The when/before/after stuff is talking about CLOS-style method qualifiers, 
where you specify whether a method runs "before", "after", or "around" 
other methods with applicable rules.  (See the Practical Lisp chapter for a 
nice lucid explanation that's actually much shorter than my article...)

It's not really to do with attributes, although obviously descriptors can 
use generic functions as all-purpose static rule-based observer registries.

> > Further, the in-CVS prototype dispatcher automatically
> > recognizes common subexpressions between rules, so
> > that e.g. 'target.isDrinkable()' will get called only *once*
> > per call to the generic function, even if the expression
> > appears in dozens of rules. Also, the prototype dispatcher
> > automatically checks "more discriminating" tests first.
>
>Nice bit of coding, that. :)

The algorithm is by messrs.
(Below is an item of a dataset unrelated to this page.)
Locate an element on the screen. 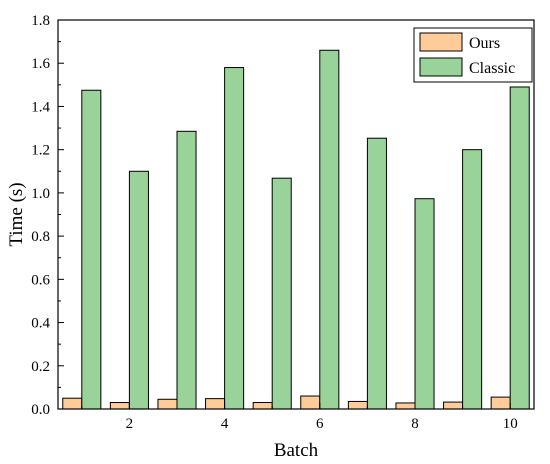 The image size is (550, 464). x-axis-title: Batch is located at coordinates (296, 450).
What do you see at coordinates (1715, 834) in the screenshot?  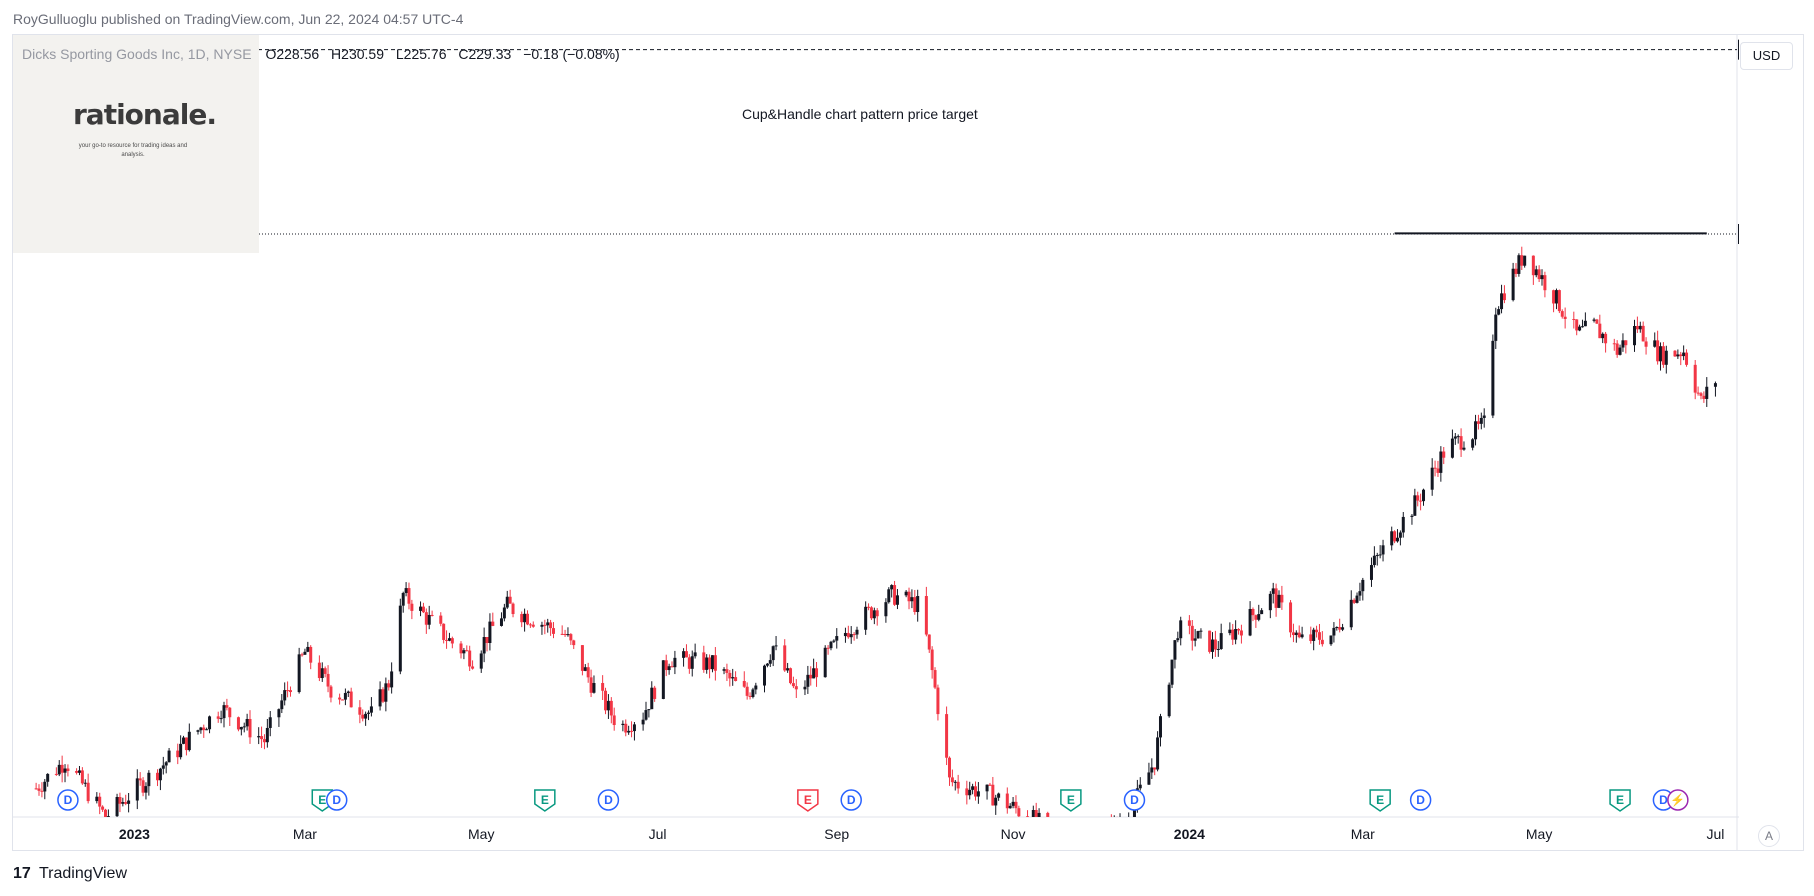 I see `time-tick-label: Jul` at bounding box center [1715, 834].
Chambers and Chen; they get the credit for the 
basic cleverness of the algorithm, although I've expanded their algorithm 
to support comparison against constant inequalities, which is often needed 
by business rules.  A paper on their original algorithm can be found at:

     http://citeseer.ist.psu.edu/chambers99efficient.html

> > I haven't narrowed these down 100%, but here's what I think
> > so far.  The query language is probably going to end up
> > being Python, specifically list or generator comprehensions, e.g.:
> >
> >      [(invoice,invoice.customer) for invoice in Invoices
> >       if status=="pastdue"]
> >
> > However, these will be specified as *strings*.
>
>Cheater. ;) Show an example using a date which has been obtained from
>the end-user.
>
>"""[(invoice, invoice.customer) for invoice in Invoices
>if status == %s and duedate > %s""" % (coerce(stat), coerce(due))
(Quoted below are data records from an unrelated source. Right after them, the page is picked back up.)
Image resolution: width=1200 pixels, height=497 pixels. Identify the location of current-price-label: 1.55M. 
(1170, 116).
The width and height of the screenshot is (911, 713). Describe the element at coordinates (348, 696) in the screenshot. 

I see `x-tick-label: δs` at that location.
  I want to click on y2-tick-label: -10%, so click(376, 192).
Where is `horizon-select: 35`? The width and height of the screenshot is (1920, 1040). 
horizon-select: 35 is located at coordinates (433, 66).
Nope, sorry, wrong answer.  :)  Try this:

"""[(invoice, invoice.customer) for invoice in Invoices
     if invoice.status == stat and duedate > due]"""

Or, if you really need those 'coerce' calls in there for some reason...
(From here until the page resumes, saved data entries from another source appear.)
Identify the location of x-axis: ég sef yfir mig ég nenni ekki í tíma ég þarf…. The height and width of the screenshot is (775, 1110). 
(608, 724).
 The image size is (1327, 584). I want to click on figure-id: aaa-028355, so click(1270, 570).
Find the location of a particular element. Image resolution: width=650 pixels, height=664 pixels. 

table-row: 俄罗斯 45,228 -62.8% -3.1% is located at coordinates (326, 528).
"""[(invoice, invoice.customer) for invoice in Invoices
     if invoice.status == coerce(stat) and duedate > coerce(due)]"""

IOW, the evaluation is within the current variable namespace, so local and 
global variables are both available for use in the expression.  No string 
interpolation or separate "bind variables" required.

Also, I'll be developing constant-expression optimization as part of the 
parser for predicate dispatching, so it won't be too hard to include it 
here.  That is, the 'coerce(stat)' and 'coerce(due)' would not need to be 
calculated on each iteration of the query.  Really, any part of the query 
that doesn't depend on a loop variable can be computed just once, during 
the initial processing of the query.

Anyway, these queries will actually be easier to use than SQL.  I don't 
like using strings to represent code, but the alternative approach of using 
expression proxies the way SQLObject and some other frameworks do, doesn't 
really work all that well for expressing arbitrary queries.  There's no way 
to specify arbitrary joins properly, for example.  And you can't call 
standard Python functions on things, you have to parenthesize your 
comparisons (because the bitwise & and | arithmetic operators have higher 
precedence than comparison operators), and so on.

But by using strings, I can access the full parse tree, and do things like 
call a generic function to ask how to represent a given Python function in 
the SQL dialect that the query is being rendered for...   e.g. something like:

     [when("function is int and isinstance(backend,Oracle)")]
     def function_as_SQL(backend,function,args):
         return "FLOOR(%s)" % args[0]

Hurray!  Yet another kind of registry that I've wanted PEAK to have for a 
while, but that I now won't have to design and code!

Of course, these ideas are all still only partly-baked, and the actual 
arguments, interfaces, etc. will still need *some* definition.  It's just 
that the *mechanics* of implementing these kind of lookups will become a 
no-brainer.  Even if we have convenience functions to simplify the 
typing  (e.g. 'register_sql_function(int,Oracle,lambda args: "FLOOR(%s)" % 
args[0])'), the full extensibility will be there if and when it's needed.